[Collected data entries]
══════════

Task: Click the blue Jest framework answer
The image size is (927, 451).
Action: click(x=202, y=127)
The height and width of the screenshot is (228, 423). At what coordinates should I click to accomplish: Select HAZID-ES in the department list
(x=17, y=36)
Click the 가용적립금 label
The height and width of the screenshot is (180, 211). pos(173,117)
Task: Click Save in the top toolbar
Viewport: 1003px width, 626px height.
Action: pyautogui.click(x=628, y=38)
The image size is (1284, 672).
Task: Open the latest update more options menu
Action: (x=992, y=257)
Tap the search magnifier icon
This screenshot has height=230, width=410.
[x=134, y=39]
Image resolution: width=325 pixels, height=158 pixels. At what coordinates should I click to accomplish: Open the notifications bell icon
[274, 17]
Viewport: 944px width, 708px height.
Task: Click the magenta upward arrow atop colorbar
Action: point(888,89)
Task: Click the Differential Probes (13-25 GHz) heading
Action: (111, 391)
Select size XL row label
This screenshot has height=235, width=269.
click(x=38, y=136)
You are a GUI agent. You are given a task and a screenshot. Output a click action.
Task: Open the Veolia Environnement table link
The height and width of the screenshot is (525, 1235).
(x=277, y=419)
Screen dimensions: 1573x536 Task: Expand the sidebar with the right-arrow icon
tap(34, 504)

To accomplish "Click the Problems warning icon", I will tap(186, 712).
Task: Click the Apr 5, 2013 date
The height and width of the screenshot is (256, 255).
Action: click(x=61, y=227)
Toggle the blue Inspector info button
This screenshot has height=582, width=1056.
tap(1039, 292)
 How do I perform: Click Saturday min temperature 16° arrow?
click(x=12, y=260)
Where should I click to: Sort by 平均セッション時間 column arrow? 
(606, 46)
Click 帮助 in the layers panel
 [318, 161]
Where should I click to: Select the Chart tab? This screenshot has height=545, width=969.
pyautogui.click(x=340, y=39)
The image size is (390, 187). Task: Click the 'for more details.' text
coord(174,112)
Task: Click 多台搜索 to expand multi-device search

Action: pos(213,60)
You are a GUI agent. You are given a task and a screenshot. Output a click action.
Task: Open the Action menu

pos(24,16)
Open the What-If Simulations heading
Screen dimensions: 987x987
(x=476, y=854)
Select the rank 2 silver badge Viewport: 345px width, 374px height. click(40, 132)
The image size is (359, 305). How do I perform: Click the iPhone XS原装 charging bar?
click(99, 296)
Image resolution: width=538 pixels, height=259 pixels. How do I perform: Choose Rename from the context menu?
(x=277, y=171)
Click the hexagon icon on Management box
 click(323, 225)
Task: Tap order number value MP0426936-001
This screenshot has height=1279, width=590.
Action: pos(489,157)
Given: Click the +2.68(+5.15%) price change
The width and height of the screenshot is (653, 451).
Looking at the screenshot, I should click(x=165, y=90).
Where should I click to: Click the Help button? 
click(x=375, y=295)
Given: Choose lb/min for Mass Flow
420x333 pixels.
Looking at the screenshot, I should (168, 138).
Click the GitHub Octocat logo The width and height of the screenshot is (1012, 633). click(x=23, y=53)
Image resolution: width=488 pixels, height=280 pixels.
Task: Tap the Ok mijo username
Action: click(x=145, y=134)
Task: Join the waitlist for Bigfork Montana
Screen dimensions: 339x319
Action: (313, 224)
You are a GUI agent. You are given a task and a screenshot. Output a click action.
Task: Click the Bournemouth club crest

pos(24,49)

══════════

Each line above that contains "blue" must be copied out.

**YOUR RESPONSE**.
Task: Click the blue Jest framework answer
Toggle the blue Inspector info button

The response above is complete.